The executive went for his punch line, a thought so far outside the box that it either represents the absurd, or the future.

"I think they ought to change the games to seven innings," he said.

Seven innings? You mean, in each game? Seven innings instead of nine?

"Seven innings," he said again, and he went on to explain that if baseball adopted this, it could represent a tonic for all the problems he sees.

Seven innings instead of nine would mean the games would finish closer to two-and-a-half hours than three hours or longer. That would be a better fit for the common attention span in 2014.


I actually don't believe this is such an outrageous idea to be ridiculed and laughed at. You could even resolve one of the issues Buster writes about by eliminating pitchers hitting and the designated hitter and going with an eight-man lineup, thus ensuring hitters are still getting their four or five at-bats a game. Of course, all this means changing two fundamental rules of the game -- nine innings, nine hitters in the lineup -- that would cause a holy war.

Anyway, I do want to nitpick something the executive said, that teams are struggling to find enough pitchers.

Is he watching the same game I am? I understand that pitching injuries are a major issue across the sport (and always have been), but considering that run scoring is dropping and strikeouts are rising, it doesn't seem like teams are having problems finding enough quality pitching. The average runs per game in 2013 was 4.17, the lowest since 1992, and down nearly a run per game since the steroids-era peak of 5.14 in 2000. Heading into Monday's action, the early returns are more of the same: 4.05 runs per game, which would be the lowest total since 1981 and third-lowest since the creation of the DH in 1973.

As one indication of the improvement in the caliber of pitching, let's go back 30 years, to 1984. That season, 157 pitchers threw at least 100 innings; 81 of them (52 percent) struck out fewer than 100 batters. In 2013, 145 pitchers threw at least 100 innings; only 30 of them (21 percent) struck out fewer than 100 batters. OK, that's kind of a gimmick way of re-stating that strikeouts are up. There's also this statistic: In 1984, 60 of those 157 pitchers had a strikeout-to-walk ratio of 1.50 worse (38 percent); in 2013, just six of those 145 pitchers (4 percent) had a ratio of 1.50 or worse. But again, that's just another way of saying strikeouts are way up, and you could theoretically argue that the increase in strikeouts has nothing to do with better pitching but merely with changes in hitters' approach or changes in the strike zone.

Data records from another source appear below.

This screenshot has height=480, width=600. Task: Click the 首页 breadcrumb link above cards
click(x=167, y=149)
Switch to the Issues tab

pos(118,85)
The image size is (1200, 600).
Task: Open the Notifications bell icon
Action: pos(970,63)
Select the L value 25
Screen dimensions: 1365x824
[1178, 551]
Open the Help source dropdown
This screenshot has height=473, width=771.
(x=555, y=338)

So let's ignore all that data and go with the assumption that teams are struggling to find enough pitching. What happens if games are seven innings instead of nine?

(A) Your starters don't have to pitch as many innings. Imagine Clayton Kershaw or Max Scherzer airing it out for four or five innings per game instead of eight or nine.

(B) You don't have to use your middle relievers as often. You would often be able to go straight from your starter to one of your top two relievers, or not use your bullpen at all.

(C) Managers could start maximizing matchups earlier in the game since you wouldn't need as many innings from your bullpen.

(D) Starters might not need as many off days between starts if they're pitching fewer innings per game. Last year, Kershaw averaged 7.15 innings over 33 starts; if he averaged five innings per start, he could start 47 games to get to the 236 innings he pitched in 2013. You could probably go to a four-man rotation without too many hiccups.

Bottom line: You'd be wiping away 324 innings from your pitching staff -- most of which would obviously come from the worst pitchers -- while still being able to keep the innings totals for your best pitchers close to what they are now without increasing the risk for injury. (In fact, it's possible that throwing 70 pitches every four days may result in fewer injuries than throwing 100 every five days.)

The end up result: Scoring would go way, way, way down. The only thing to counteract all this is that you wouldn't have to carry as many pitchers, roster spots that could be used on hitters to help managers with more options off the bench. But that minor advantage wouldn't balance out getting rid of the bottom three or four pitchers from a staff.

So offense would plummet even more and strikeouts would rise even more.

The games would, however, be much quicker.